Purpose: To describe the challenges and the approach to meeting them in measuring glucose, HbA1c, and C-peptide in the Hyperglycemia and Adverse Pregnancy Outcome (HAPO) Study. HAPO is an observational epidemiologic study of 25 000 pregnant women from 15 centres in 10 countries, designed to clarify unanswered questions on associations of maternal glycemia, less severe than overt diabetes mellitus, with risks of adverse pregnancy outcome.
Methods: Glucose tolerance (75 g two-hour OGTT) is assessed locally at 24-32 weeks' gestation, with results masked if fasting and two-hour plasma glucose are </=5.8 mmol/L and </=11.1 mmol/L, respectively. For analysis of outcomes HAPO utilizes measurements of glucose, C-peptide, and HbA1c on frozen samples in a Central Laboratory; measurement of HbA1c on stored, frozen blood also creates special challenges. A common external quality assessment scheme was used to standardize glucose measurements between Field Centre and Central Laboratories before and during data collection.

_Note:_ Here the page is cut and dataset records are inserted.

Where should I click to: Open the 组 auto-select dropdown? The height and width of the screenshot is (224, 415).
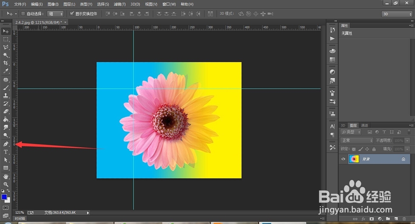click(x=55, y=14)
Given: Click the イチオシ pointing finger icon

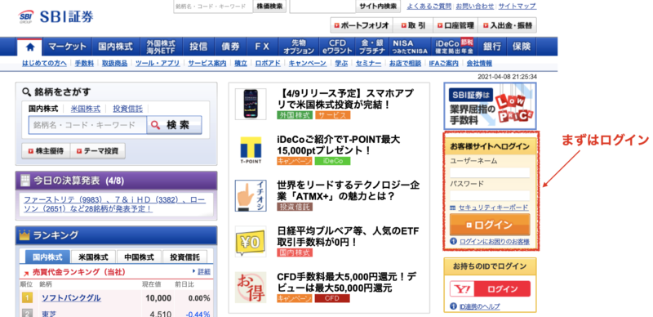Looking at the screenshot, I should 251,195.
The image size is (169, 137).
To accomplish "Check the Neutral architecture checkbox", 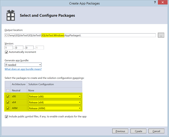I will pos(8,90).
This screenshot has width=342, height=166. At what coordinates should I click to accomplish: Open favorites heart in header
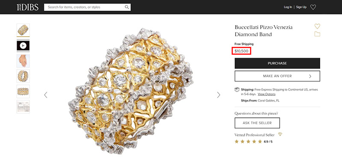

Results: Agreement between Field Centres and the Central Laboratory in rates above the masking thresholds has been excellent (Kappa = 0.79, P < 0.001), with rates of 1.8 and 1.7% respectively. Percent technical error for Central Laboratory OGTT measurements of glucose, C-peptide, and HbA1c, were 2.0, 4.2, and 2.0, respectively.

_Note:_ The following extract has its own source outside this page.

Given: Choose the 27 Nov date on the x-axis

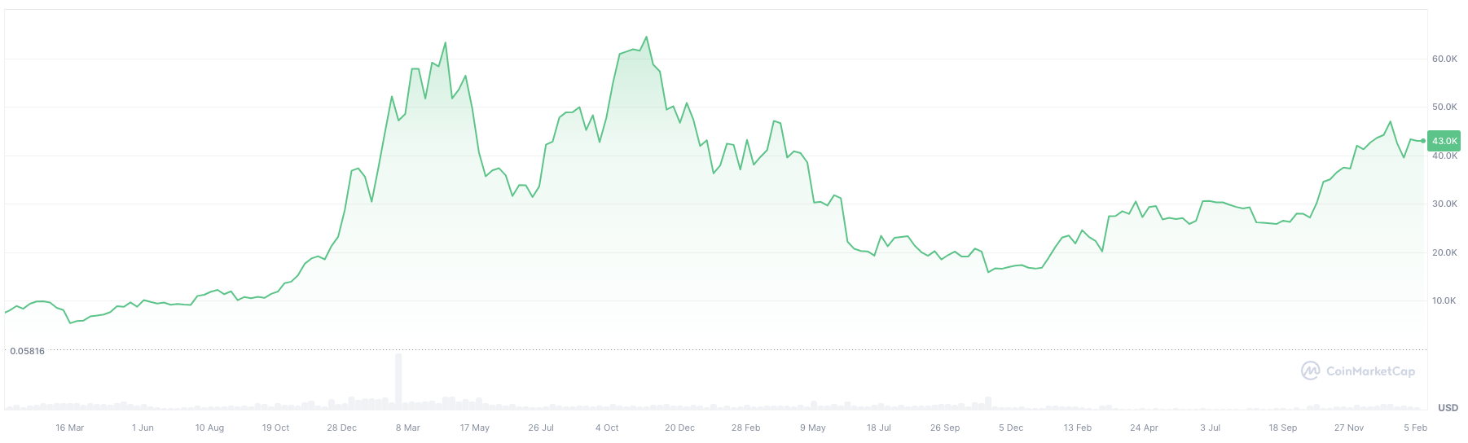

Limitations: It is not possible to assess if comparable results could have been obtained with a less rigorous approach to standardization.
Conclusions: HAPO has been successful in ensuring comparability of glucose measurement between its Central Laboratory and Field Centre laboratories and in measuring its key metabolites with accuracy and precision. Recruitment bias based on glucose measurement has been avoided.